Indexing Principles
What is an Index?
An index is a specialized data structure that helps MySQL locate data efficiently. Without an index, the engine must perform a "Full Table Scan" (checking every single row). With an index, it can jump straight to the relevant data.
The Book Metaphor: An index is the Table of Contents at the back of a 1,000-page book. Instead of flipping through every page to find "B+ Trees," you check the index, see "Page 567," and go there directly.
Why B+ Trees?
InnoDB uses B+ Trees as its primary indexing structure. Why not Binary Trees, Red-Black Trees, or Hash Tables?
Why not Red-Black Trees?
Binary trees are too deep. For 1 million rows, a Red-Black tree has a height of 20. Every level usually requires a distinct disk I/O. 20 I/Os for one row is unacceptable.
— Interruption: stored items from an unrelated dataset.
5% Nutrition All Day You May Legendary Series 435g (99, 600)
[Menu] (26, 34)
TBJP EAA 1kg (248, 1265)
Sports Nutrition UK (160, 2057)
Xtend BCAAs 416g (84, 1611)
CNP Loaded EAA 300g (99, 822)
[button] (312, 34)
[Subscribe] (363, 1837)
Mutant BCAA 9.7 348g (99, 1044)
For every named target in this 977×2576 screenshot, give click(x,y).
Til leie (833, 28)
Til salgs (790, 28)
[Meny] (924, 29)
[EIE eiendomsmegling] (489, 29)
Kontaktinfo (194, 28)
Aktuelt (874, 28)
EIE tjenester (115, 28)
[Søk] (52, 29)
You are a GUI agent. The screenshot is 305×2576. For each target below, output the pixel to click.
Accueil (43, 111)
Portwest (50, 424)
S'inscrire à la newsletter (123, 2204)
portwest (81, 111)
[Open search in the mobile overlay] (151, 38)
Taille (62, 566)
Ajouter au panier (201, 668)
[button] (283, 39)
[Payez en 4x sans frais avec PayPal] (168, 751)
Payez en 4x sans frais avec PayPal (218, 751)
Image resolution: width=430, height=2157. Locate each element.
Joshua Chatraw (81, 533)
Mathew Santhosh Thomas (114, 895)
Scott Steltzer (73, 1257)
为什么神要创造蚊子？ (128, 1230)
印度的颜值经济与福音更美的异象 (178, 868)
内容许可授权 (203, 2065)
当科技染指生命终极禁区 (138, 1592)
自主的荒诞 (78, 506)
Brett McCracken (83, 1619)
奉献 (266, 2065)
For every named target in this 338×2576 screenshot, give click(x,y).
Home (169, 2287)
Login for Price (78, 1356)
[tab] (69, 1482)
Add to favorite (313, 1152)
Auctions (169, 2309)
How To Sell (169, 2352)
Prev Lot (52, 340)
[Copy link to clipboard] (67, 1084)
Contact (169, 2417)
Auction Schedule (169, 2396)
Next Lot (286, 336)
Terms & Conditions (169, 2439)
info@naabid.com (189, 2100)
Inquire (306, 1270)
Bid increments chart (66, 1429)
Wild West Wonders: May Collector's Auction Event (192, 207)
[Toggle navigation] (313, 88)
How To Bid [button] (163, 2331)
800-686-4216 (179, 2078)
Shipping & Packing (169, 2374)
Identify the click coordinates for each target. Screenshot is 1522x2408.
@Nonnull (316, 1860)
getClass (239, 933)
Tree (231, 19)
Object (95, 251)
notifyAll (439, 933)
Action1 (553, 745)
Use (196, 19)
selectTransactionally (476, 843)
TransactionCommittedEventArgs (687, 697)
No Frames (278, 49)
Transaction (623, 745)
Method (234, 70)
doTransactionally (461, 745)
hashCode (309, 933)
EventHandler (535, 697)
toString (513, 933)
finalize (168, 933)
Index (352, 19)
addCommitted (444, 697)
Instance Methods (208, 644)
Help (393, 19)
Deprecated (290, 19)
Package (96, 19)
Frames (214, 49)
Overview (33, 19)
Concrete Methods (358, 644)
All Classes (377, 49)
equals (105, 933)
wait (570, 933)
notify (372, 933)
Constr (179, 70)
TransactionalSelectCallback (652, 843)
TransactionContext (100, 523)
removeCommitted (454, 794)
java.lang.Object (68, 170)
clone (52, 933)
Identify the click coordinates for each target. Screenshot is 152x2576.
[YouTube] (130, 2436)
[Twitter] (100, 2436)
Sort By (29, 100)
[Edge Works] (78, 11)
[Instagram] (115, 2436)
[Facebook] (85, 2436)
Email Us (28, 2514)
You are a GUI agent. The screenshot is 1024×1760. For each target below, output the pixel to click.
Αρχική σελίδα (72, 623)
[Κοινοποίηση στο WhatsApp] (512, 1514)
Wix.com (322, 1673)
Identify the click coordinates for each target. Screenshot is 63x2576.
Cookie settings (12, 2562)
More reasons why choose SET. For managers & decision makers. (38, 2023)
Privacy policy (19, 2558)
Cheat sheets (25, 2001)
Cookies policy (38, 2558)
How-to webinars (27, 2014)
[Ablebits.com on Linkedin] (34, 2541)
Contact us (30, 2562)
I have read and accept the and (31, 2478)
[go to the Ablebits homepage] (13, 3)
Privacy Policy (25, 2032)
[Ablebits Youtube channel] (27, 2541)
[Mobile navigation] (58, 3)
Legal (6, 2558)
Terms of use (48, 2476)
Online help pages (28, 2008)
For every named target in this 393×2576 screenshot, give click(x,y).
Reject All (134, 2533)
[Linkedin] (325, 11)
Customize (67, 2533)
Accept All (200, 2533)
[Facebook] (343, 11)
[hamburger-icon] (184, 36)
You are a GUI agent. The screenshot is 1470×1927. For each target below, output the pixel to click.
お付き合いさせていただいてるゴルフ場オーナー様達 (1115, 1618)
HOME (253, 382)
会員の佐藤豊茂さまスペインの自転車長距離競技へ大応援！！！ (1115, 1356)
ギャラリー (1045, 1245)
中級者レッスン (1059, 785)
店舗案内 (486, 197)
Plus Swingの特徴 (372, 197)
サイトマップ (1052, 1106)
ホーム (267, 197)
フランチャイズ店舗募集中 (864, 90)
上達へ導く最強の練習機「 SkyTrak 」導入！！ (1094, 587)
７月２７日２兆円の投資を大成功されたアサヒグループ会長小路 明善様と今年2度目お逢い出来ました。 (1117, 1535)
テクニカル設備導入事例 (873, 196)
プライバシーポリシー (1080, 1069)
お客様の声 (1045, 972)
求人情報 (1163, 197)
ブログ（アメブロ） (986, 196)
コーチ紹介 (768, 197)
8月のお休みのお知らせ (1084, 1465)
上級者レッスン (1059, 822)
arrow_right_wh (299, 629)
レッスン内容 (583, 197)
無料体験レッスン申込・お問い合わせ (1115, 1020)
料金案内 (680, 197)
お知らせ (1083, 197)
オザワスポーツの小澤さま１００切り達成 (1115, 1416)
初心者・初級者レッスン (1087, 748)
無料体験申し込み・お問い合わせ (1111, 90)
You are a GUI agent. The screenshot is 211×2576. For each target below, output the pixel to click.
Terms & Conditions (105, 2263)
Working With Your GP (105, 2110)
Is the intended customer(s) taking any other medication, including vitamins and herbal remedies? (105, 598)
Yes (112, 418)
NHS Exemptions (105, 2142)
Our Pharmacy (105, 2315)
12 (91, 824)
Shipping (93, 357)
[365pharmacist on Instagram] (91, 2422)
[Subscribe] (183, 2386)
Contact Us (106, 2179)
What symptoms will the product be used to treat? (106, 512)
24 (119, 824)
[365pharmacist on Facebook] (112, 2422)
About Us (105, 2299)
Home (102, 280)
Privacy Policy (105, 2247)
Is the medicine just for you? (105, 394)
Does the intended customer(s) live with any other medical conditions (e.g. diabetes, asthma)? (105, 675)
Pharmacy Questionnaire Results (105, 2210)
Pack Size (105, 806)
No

A B+ Tree, being "wide and flat" (multi-way), can store millions of rows in just 34 levels.
Why not Hash Indexes?
Hash indexes are extremely fast ($O(1)$) but only support exact matches (=, IN). They cannot handle range queries (<, >, BETWEEN), sorting (ORDER BY), or prefix matching. A B+ Tree treats all these operations natively.
B-Tree vs. B+ Tree
| Feature | B-Tree | B+ Tree |
|---|---|---|
| Data Storage | Every node stores keys + full row data | Only leaf nodes store data |
| Node Layout | Thick (fewer keys per node) | Thin (many keys per node) |
| Query Path | Varies (might stop at middle node) | Always travels to leaf (Stable) |
| Scanning | Requires complex tree traversal | Linked List on leaves (Sequential) |
B+ Tree Topology:
[10 | 20 | 30] ← Non-leaf (Pointers only)
╱ │ ╲
[3|5|8] [12|15|18] [22|25|28]
╱ │ ╲ ╱ │ ╲ ╱ │ ╲
Data Data Data Data Data Data Data Data ← Leaf (Full Row/PK)
◀═════════════════════════════════════▶ Double Linked List
Fan-out Advantage: Because non-leaf nodes in a B+ Tree don't store row data, they can hold thousands of child pointers. This massive "fan-out" keeps the tree extremely short, minimizing expensive disk disk seek operations.
InnoDB Index Types
Clustered Index (Primary Key Index)
In InnoDB, the table is the index. Data rows are physically sorted by the Primary Key. The leaf node of a clustered index contains the complete data row. There can be only one clustered index per table.
Secondary Index (Non-Clustered)
The leaf node of a secondary index (e.g., an index on email) does not store the full row. Instead, it stores the Primary Key value.
The "Double Lookup" (Bookmark Lookup):
If you search by email, MySQL finds the email in the secondary index, retrieves the id (Primary Key), and then performs a second search in the Clustered Index to get the actual row. This second step is called a "Key Lookup" or "Returning to the Table" (回表).
Architectural Insights
The Magic of the Linked List
The linked list connecting leaf nodes is what makes BETWEEN 10 AND 50 so fast. Once MySQL finds the first match at a leaf node, it simply follows the linked list to harvest the rest of the range. No tree re-traversal required.
Page Size and Pointers
By default, InnoDB pages are 16KB. A typical 8-byte pointer + 8-byte key means a single non-leaf page can point to ~1,000 children. $1000^3 = 1$ billion. This is why B+ Trees stay so shallow despite massive data volumes.